__WHAT TO DO__: Should any entry seem unclear, still set it down exactly as given, along with all the others.
----- THE DATA -----
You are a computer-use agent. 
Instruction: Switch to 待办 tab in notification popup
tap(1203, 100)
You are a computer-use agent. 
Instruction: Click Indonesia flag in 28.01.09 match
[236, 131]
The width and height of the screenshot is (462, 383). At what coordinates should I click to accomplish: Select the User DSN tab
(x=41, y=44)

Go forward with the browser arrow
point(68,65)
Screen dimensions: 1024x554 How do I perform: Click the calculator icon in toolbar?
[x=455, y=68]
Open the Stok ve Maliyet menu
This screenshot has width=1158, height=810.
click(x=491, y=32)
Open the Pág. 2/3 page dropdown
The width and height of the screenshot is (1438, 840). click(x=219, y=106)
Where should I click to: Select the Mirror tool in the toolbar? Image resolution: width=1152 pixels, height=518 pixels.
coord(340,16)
-----
__RESPONSE TO THE TASK__:
You are a computer-use agent. 
Instruction: Switch to 待办 tab in notification popup
tap(1203, 100)
You are a computer-use agent. 
Instruction: Click Indonesia flag in 28.01.09 match
[236, 131]
The width and height of the screenshot is (462, 383). At what coordinates should I click to accomplish: Select the User DSN tab
(x=41, y=44)

Go forward with the browser arrow
point(68,65)
Screen dimensions: 1024x554 How do I perform: Click the calculator icon in toolbar?
[x=455, y=68]
Open the Stok ve Maliyet menu
This screenshot has width=1158, height=810.
click(x=491, y=32)
Open the Pág. 2/3 page dropdown
The width and height of the screenshot is (1438, 840). click(x=219, y=106)
Where should I click to: Select the Mirror tool in the toolbar? Image resolution: width=1152 pixels, height=518 pixels.
coord(340,16)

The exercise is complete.